A further issue with actions is that they are external and, therefore, visible. Yet, external actions can bear no resemblance whatsoever to what goes on in the human heart. This is why Christ, in the Gospels, speaks of those who – externally, at least – do all the right things, say all the right prayers and are never away from the temple; and yet He calls them “whitened sepulchres” because He sees only too well that this external action is disconnected from what is in the heart of those people. The danger is that we repeat their mistake.
Seeing only the visible actions of another leads us into the very real danger of judging them based solely on what we observe. We forget about that potential disconnect between the external and internal fora. It is often said that if we get to Heaven, we will be surprised at who we will find there – and I believe this. Here is why. I imagine the person upon whom I look down most harshly, seeing only what they do externally and judging them accordingly based on this one visible facet. Yet, I have no awareness that although this person may struggle greatly with sin and all sorts of matters, still their heart is turned always toward God in desire for Him and with the intention of doing better, no matter how badly they fail along the way. I see what I consider to be their sin, while God sees only what He knows to be their effort and perseverance. God rewards the effort, not the result.
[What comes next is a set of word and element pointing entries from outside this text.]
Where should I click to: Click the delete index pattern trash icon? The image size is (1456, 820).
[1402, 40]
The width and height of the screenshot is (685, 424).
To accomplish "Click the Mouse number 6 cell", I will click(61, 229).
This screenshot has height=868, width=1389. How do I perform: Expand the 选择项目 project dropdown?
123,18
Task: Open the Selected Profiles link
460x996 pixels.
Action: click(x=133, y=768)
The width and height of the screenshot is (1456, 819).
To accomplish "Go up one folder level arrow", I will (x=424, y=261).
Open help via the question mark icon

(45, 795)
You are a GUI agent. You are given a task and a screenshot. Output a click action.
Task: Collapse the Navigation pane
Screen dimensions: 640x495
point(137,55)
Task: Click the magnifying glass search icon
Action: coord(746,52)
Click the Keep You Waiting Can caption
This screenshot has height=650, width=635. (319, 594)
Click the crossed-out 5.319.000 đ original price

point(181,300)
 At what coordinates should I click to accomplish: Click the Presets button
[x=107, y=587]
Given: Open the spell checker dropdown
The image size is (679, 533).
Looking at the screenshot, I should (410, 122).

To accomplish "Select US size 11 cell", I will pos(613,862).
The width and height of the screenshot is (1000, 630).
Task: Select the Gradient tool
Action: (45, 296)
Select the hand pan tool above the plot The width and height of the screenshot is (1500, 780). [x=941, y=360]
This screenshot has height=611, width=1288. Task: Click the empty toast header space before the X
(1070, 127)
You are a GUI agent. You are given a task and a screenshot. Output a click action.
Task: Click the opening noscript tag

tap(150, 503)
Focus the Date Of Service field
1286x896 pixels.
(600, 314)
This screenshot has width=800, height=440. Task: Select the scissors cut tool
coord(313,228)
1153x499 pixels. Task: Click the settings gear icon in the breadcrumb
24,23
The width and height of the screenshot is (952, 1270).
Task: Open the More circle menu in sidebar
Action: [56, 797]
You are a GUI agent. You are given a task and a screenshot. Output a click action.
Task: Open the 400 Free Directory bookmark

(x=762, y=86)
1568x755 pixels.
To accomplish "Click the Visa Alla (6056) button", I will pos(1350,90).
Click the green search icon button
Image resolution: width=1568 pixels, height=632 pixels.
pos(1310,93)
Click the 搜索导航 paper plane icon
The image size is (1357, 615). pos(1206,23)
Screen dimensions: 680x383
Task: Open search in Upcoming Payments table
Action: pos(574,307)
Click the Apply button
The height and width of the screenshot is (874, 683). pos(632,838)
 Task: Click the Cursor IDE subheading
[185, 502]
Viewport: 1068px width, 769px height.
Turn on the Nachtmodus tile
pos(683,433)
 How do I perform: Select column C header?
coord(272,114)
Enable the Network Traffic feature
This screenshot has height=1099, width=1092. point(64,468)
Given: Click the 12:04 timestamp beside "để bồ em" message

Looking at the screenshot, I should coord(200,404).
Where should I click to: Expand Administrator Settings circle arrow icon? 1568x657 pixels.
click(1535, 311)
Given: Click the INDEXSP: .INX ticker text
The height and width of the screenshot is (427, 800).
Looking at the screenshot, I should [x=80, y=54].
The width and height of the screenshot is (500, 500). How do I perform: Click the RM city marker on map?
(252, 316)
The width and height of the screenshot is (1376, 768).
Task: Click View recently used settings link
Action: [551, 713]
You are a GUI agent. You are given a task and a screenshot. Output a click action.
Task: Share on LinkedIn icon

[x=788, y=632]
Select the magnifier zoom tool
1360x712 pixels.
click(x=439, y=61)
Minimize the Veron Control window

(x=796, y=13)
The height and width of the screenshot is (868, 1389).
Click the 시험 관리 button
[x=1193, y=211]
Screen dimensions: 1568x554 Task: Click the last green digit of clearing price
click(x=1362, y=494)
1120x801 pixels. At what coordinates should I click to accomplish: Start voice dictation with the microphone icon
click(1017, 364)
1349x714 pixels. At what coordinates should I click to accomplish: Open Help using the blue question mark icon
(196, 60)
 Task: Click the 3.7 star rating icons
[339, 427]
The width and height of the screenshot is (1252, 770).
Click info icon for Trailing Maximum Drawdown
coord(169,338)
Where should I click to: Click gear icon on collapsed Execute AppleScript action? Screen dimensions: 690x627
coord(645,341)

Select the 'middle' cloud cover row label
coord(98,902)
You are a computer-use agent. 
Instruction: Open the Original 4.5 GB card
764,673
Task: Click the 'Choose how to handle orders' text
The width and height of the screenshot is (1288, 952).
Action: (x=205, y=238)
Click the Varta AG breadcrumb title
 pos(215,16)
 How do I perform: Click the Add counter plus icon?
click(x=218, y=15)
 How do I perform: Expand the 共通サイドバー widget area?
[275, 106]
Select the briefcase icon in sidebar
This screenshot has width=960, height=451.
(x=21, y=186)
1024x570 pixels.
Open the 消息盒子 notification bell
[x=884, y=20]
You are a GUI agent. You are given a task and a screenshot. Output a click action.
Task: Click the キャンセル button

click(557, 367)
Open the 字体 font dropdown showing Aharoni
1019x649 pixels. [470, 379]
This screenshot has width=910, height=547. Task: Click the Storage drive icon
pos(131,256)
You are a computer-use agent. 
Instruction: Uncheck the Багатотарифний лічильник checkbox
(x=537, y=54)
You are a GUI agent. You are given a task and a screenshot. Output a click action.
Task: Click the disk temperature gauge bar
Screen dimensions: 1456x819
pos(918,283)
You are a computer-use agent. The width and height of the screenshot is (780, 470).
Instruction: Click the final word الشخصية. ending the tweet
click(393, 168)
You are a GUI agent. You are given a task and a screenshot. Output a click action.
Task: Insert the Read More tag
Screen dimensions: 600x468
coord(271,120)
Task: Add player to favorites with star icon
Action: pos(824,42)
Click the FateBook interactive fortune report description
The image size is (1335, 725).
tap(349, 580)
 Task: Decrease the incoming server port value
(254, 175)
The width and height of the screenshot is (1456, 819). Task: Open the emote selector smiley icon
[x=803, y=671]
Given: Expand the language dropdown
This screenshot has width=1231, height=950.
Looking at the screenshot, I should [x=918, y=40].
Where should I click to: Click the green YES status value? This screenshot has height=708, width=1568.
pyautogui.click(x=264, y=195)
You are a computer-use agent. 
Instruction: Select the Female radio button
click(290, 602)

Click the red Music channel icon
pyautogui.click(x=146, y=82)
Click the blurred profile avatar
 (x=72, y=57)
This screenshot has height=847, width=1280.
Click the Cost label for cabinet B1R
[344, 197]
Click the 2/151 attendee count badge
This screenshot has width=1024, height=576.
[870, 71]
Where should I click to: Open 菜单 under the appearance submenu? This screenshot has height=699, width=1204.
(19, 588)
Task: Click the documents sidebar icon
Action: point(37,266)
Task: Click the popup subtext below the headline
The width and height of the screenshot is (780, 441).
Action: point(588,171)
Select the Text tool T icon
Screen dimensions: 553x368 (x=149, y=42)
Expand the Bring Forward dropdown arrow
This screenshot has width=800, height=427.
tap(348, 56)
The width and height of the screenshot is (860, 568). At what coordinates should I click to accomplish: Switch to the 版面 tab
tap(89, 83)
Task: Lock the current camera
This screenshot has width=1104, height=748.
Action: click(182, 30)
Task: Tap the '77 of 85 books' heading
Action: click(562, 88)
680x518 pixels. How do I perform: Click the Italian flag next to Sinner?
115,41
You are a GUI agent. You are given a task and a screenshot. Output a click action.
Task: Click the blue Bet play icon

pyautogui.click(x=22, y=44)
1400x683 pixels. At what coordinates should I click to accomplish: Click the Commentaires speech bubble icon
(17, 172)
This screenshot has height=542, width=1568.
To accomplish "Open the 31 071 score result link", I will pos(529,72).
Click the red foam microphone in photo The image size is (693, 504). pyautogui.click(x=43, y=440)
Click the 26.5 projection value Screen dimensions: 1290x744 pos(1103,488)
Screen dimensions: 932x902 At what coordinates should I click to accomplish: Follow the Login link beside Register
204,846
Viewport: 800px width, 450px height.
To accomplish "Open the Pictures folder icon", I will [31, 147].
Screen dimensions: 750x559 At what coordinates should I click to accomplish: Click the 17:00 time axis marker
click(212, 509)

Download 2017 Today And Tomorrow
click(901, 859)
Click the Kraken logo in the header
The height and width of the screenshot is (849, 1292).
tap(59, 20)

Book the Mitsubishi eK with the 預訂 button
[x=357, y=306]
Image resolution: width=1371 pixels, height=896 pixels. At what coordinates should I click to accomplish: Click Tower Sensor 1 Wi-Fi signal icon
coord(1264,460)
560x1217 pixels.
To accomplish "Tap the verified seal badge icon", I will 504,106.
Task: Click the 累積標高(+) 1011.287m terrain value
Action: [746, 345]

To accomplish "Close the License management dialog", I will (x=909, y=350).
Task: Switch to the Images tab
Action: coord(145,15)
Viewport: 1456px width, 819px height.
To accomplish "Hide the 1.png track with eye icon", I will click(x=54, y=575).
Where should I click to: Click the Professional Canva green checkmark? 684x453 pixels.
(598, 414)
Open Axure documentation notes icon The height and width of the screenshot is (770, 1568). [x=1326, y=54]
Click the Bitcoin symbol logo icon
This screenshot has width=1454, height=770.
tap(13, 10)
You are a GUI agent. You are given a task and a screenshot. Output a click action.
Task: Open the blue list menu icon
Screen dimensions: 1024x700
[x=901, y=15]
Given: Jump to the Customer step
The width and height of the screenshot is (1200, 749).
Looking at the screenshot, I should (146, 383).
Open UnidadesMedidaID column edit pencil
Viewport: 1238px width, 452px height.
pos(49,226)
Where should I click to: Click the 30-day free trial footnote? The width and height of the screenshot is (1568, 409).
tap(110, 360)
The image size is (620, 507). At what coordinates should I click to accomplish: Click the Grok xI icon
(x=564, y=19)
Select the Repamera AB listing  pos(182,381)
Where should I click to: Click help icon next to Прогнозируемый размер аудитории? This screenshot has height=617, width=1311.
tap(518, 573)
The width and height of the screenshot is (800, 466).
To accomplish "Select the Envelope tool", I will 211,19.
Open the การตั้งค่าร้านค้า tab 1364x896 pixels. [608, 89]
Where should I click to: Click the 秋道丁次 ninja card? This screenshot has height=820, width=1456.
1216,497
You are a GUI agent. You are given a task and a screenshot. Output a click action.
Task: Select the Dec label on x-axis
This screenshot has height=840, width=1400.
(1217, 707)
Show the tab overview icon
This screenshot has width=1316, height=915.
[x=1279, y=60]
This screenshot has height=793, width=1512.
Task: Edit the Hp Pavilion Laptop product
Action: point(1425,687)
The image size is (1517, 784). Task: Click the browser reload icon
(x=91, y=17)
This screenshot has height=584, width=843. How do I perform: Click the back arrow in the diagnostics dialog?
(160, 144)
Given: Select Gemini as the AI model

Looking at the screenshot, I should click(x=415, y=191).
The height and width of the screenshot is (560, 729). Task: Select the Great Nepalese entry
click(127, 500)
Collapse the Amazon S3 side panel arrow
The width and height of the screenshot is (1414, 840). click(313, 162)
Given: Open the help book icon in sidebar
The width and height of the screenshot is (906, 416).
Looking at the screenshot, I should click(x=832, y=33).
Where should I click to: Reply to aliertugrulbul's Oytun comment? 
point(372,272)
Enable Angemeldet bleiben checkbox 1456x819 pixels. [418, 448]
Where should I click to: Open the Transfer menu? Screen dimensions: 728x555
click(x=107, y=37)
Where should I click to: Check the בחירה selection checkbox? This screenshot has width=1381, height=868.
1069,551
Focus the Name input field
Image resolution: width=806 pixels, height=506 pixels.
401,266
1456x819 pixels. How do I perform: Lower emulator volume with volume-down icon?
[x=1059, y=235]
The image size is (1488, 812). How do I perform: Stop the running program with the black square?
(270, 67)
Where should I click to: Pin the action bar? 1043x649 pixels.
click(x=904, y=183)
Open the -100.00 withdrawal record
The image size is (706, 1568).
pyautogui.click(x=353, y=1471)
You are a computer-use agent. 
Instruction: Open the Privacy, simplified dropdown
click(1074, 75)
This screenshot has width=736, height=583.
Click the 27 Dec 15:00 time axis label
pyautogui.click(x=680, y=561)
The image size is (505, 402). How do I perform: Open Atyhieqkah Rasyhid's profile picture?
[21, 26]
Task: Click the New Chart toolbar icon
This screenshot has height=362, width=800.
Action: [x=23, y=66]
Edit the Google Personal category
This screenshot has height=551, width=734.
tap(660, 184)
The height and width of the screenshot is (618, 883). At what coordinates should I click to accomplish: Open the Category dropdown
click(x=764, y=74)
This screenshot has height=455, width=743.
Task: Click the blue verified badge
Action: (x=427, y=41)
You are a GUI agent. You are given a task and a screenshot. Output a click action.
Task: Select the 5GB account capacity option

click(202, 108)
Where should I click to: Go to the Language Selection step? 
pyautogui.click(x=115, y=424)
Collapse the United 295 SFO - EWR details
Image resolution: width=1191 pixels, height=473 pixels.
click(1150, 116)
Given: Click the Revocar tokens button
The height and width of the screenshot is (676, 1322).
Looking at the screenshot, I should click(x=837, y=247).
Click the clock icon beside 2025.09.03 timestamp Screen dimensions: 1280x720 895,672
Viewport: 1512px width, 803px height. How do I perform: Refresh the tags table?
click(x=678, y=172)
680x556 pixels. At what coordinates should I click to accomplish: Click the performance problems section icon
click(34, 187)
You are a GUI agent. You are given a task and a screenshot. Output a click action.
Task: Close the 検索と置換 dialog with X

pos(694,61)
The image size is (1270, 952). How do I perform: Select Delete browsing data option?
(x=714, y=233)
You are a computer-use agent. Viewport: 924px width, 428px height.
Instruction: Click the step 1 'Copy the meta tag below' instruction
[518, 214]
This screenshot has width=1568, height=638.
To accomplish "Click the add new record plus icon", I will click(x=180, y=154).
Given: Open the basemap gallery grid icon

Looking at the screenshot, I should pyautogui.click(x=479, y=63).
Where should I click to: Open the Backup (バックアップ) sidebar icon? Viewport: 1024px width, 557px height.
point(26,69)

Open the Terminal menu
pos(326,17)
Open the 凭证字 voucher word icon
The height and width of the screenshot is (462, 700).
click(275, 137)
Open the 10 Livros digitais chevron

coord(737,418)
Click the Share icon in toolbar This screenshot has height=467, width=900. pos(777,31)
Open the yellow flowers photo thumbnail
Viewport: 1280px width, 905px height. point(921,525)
The Catechism speaks at some length about justification, grace and merit and those sections are well worth reading carefully, as they can throw a clarifying light on some of the ideas we may have. The Catechism (para.1996-1999) tells us –
“Our justification comes from the grace of God. Grace is favor, the free and undeserved help that God gives us to respond to His call to become children of God.. Grace is a participation in the life of God… This vocation to eternal life is supernatural. It depends entirely on God’s gratuitous initiative, for He alone can reveal and give Himself. It surpasses the power of human intellect and will, as that of every other creature.. The grace of Christ is the gratuitous gift that God makes to us of His own life, infused by the Holy Spirit into our soul to heal it of sin and to sanctify it. It is the sanctifying or deifying grace received in Baptism. It is in us the source of the work of sanctification.”
And so it is all gift, given by God ‘free and undeserved’. But there is more, for the Catechism goes on to tell us very clearly that “God’s free initiative demands man’s free response” (para.2002). These free gifts, then, have a very definite purpose. And so, while it is the case that our redemption and salvation come from God, Who alone is their source – still, we need to work in co-operation with the grace of God.
I will think about all this today and I will determine not to focus on external actions, but on the freely-given grace which makes such actions possible, and on what is going on internally; and I will do so not only in regard to myself but to others, also. Consequently, I will do my very best not only to avoid judging others but – more than that – to try to see the good in them and the grace of God at work within them.